Na semana passada, divulgaram-se mais pesquisas que mostram como a escola virou cenário dos mais variados tipos de violência. Até mesmo contra o professor. Surgem notícias, como aconteceu na sexta-feira passada, sobre professores que vendem drogas para estudantes.

Colocar a culpa do baixo desempenho escolar no aluno é apenas uma manifestação de ignorância pedagógica. Repetir não ajuda a ensinar: é apenas uma punição que estimula a evasão. Destrói o auto-respeito, as vítimas se sentem culpadas de sua "burrice". É um massacre psicológico. É como se apontassem para as vítimas de um delito e dissessem: "Vocês são culpados".

Outra modalidade de ignorância pedagógica, algo que afeta não só as escolas públicas mas muitas das privadas, é imaginar que a escola deve apenas sistematizar e transmitir conteúdos. Talvez esse modelo de escola sirva para treinar o aluno para fazer provas, para passar no vestibular, mas é inútil numa sociedade que exige aprendizagem permanente. Por isso faz sentido a proposta de Ciro Gomes, ou seja, um vestibular de três anos, com provas semelhantes às do Enem, que exigem associação de idéias e de informação.
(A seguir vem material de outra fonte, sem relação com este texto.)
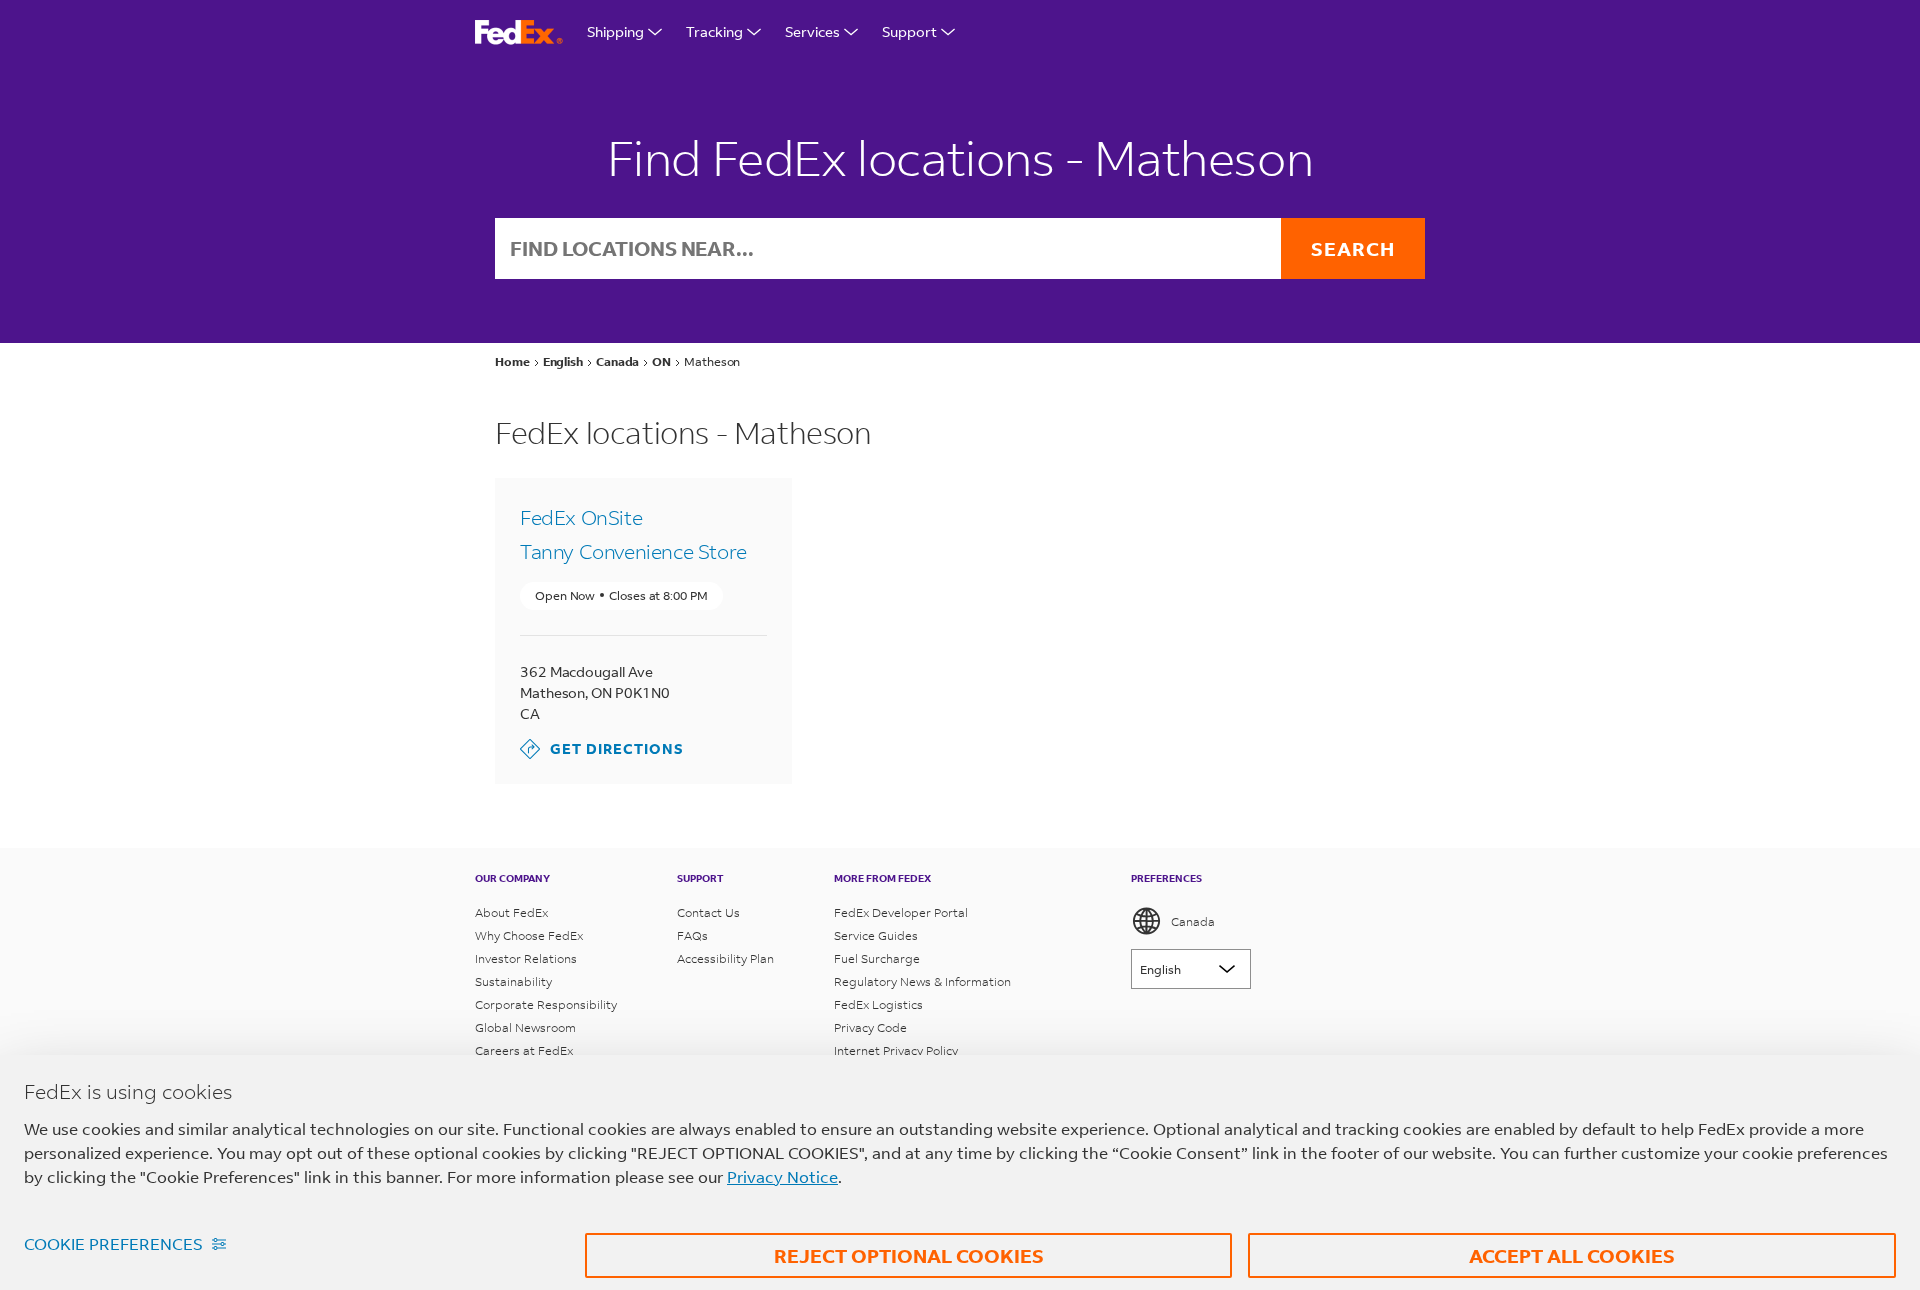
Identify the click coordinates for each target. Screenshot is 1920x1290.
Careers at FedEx (524, 1050)
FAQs (692, 935)
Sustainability (513, 981)
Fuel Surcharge (877, 958)
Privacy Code (870, 1027)
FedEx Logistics (878, 1004)
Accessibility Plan (725, 958)
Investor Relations (526, 958)
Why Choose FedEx (529, 935)
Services (812, 31)
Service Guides (876, 935)
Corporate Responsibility (546, 1004)
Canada (1193, 921)
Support (909, 31)
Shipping (615, 31)
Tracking (714, 31)
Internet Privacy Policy (896, 1050)
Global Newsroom (525, 1027)
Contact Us (708, 912)
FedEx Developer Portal (901, 912)
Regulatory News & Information (922, 981)
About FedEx (511, 912)
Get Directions (602, 748)
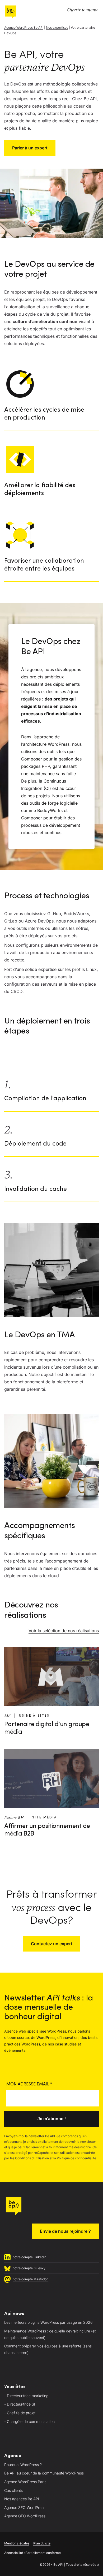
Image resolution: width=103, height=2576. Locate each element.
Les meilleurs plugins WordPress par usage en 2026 (48, 2322)
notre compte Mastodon (30, 2279)
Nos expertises (57, 27)
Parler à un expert (30, 147)
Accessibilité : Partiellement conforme (32, 2553)
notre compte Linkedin (29, 2257)
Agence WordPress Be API (23, 27)
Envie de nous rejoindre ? (65, 2231)
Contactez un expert (51, 1943)
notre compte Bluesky (29, 2268)
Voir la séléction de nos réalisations (64, 1630)
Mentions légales (16, 2543)
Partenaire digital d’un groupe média (46, 1728)
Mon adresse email (29, 2084)
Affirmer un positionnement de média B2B (47, 1830)
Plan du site (41, 2543)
Todos os candidatos -Serra, Lula, Ciro e Garotinho - defendem, em maior ou menor grau, algum tipo de cota nas universidades - o que, aliás, pega bem num ano eleitoral. As cotas são defensáveis, mas, com esse nível de ensino público, o que se vai fazer é jogar na universidade centenas de milhares de jovens despreparados. Se não receberem um reforço para recuperar o que deixaram de aprender ao longo da vida, estará desmoralizado o projeto de democratizar o ensino superior.

A cultura da repetência manda a mensagem de que prazer e aprendizado nunca combinam. Não leva em conta que as pessoas têm um tipo de habilidade a ser desenvolvido - e que o papel da escola é ser um espaço de descoberta de talentos e de estímulo à curiosidade. Cabe a ela apostar que qualquer um pode, como Paulo Autran, envelhecer aprendendo.

Não é o aluno que tem de se adaptar à escola ruim, é a escola ruim que tem de melhorar para atender ao aluno.

P.S. - Pena que tenha surgido em ano eleitoral e em final de governo, mas está correta a iniciativa, lançada na semana passada pelo Ministério da Educação, de patrocinar cursinhos pré-vestibulares comunitários e de distribuir ajuda de custo aos seus alunos.